Die erleichterte Textform des Mieterhöhungsverlangens habe dem Zweck gedient, den Rechtsverkehr in den Fällen zu vereinfachen, wo die Einhaltung der strengeren Schriftform „unangemessen verkehrserschwerend" sei; insoweit reiche die textliche Niederlegung aus, ohne dass – wie bei der strengeren Schriftform – die eigene Unterschrift oder die Angabe des Namens der die Erklärung abgebenden Person erforderlich sei.
Zudem sei das Mieterhöhungsverlangen auch nicht deswegen formunwirksam, weil die streitgegenständliche Wohnung sich in einem Zweifamilienhaus befinde; denn auch für diese Wohnung – ja sogar für eine Wohnung in einem Einfamilienhaus (BGH GE 2008,1622) – dürfe zur Begründung auf den Mietspiegel für Mehrfamilienhäuser zumindest dann Bezug genommen werden, wenn die geforderte Miete innerhalb der dortigen Mietpreisspanne liege.
Anmerkung
Bearbeitung des Verlags, keine Aussage des Gerichts
Das von der Kammer zitierte Urteil des BGH vom 7. Juli 2010 (VIII ZR 321/09, GE 2010, 1117) betraf zwar eine Mieterhöhung im preisgebundenen Neubau, für den die von einer juristischen Person nach § 10 Abs. 1 Satz 5 WoBindG abgegebene „Erklärung mit Hilfe automatischer Einrichtungen" nicht der Nennung des Namens der natürlichen Person bedurfte. Gleichwohl überzeugt das Urteil.

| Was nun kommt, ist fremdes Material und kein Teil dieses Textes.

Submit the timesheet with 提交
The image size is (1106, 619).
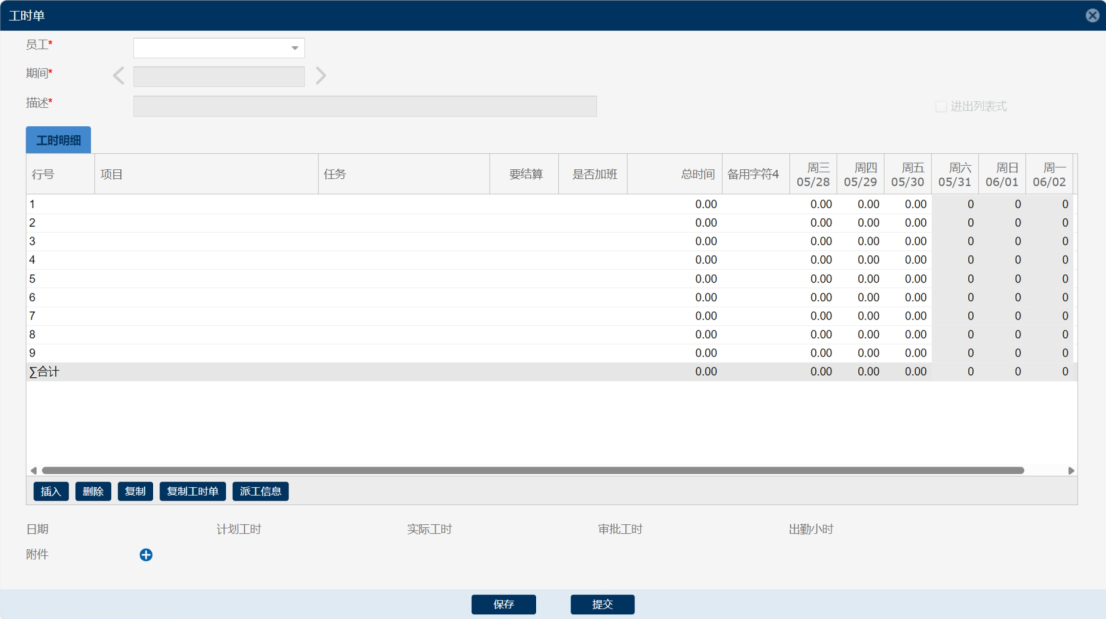pyautogui.click(x=602, y=604)
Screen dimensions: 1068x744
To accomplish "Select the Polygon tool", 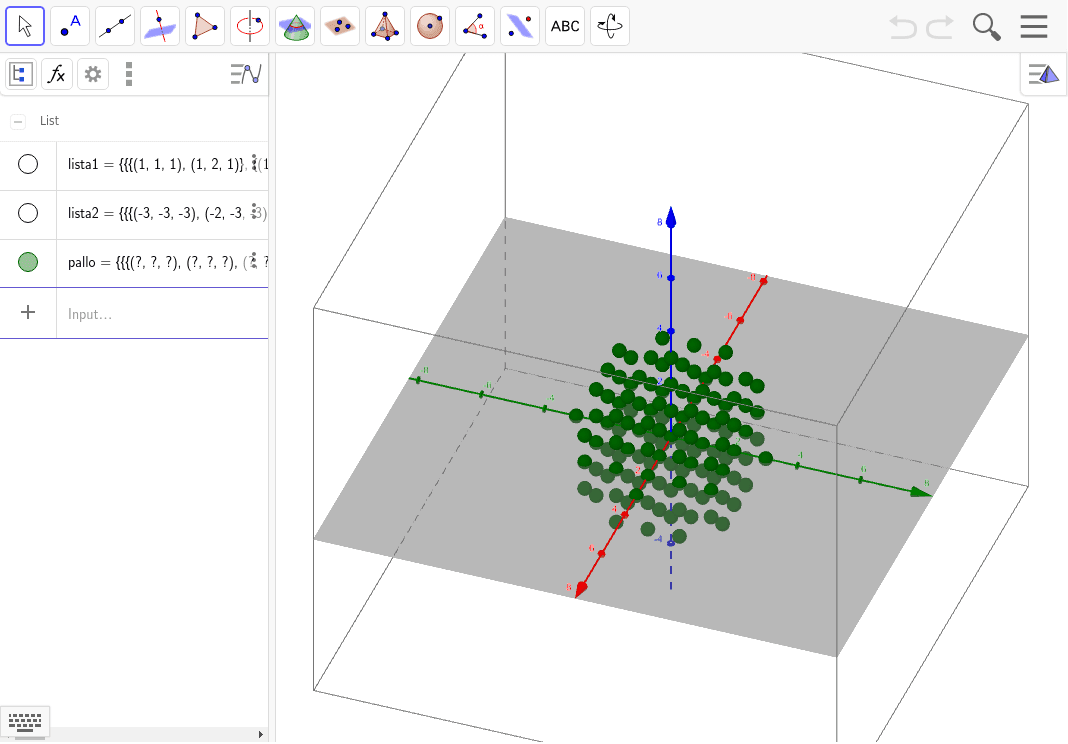I will coord(204,26).
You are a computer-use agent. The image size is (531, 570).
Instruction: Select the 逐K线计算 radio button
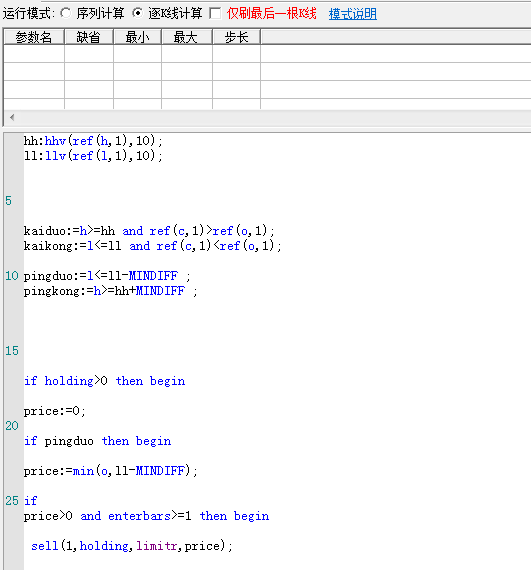click(x=138, y=13)
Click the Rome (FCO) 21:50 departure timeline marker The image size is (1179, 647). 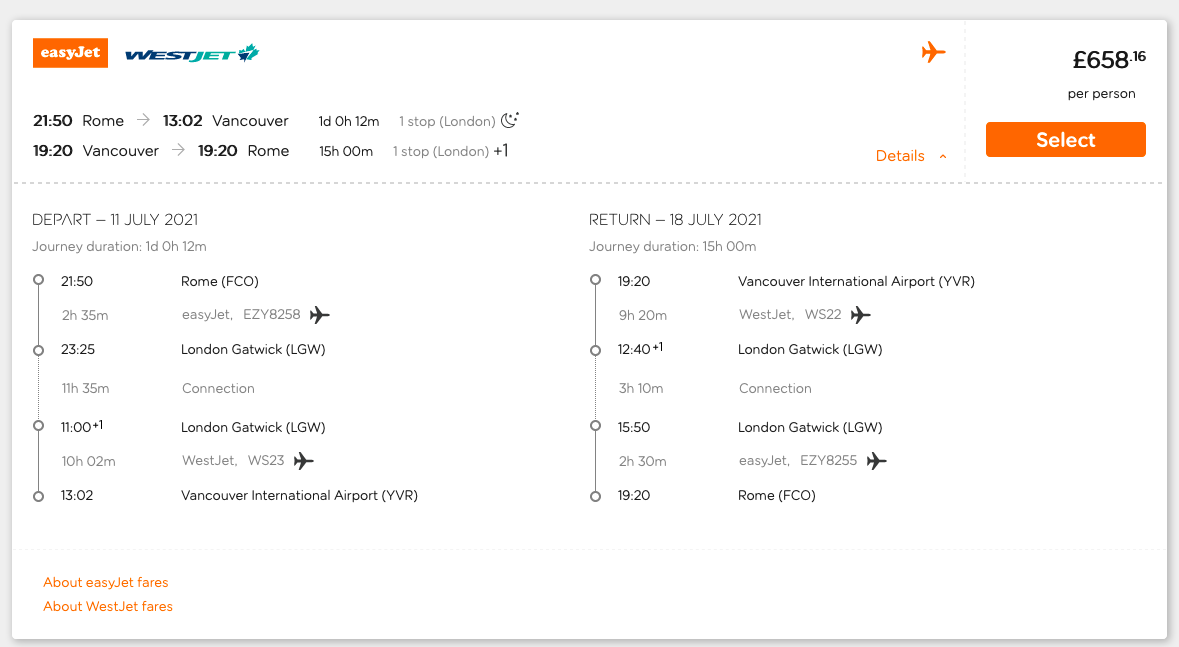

Zwar hat noch das LG Hamburg (VU vom 15. Januar 2004 - 333 S 82/03 - ZMR 2004, 680 = NZM 2005, 255) die Auffassung vertreten, dass die bei einem Mieterhöhungsverlangen einzuhaltende Textform nicht gewahrt ist, wenn nicht erkennbar ist, welche natürliche Person für eine juristische Person (hier: GmbH) gehandelt hat. Demgegenüber hat aber bereits das LG Berlin (Urteil vom 27. Januar 2005, 67 S 195/04, MM 2005,146) zu Recht darauf abgestellt, dass es für die Einhaltung der Textform nach § 126 b BGB ausreicht, wenn ausgehend von dem verobjektivierten Empfängerhorizont erkennbar ist, wer die Willenserklärung abgegeben hat. Da entscheidend ist, ob der Vermieter die Erklärung abgegeben hat, ist dessen Angabe ausreichend.
Erfolgt die Mieterhöhung allerdings durch eine mit der Grundstückseigentümerin nicht identische Gesellschaft in eigenem Namen ohne Hinweis darauf, dass sie Vermieterin des Grundstücks ist, ist die Mieterhöhung unwirksam (LG Essen, Urteil vom 8. Juli 2008, 15 S 95/08, WuM 2008, 505).
Auch ein Mieterhöhungsverlangen der Hausverwaltung ist ohne namentliche Erwähnung des Vermieters grundsätzlich unwirksam (AG Charlottenburg, Urteil vom 22. Oktober 2010, 216 C 319/10, GE 2010, 1689; AG Mitte, Urteil vom 14. Dezember 2007, 9 C 245/07, GE 2008, 1633; AG Köpenick, Urteil vom 12. August 2004, 12 C 51/04, GE 2005, 621; AG Charlottenburg, Urteil vom 17. November 2005, 204 C 182/05, GE 2006, 61).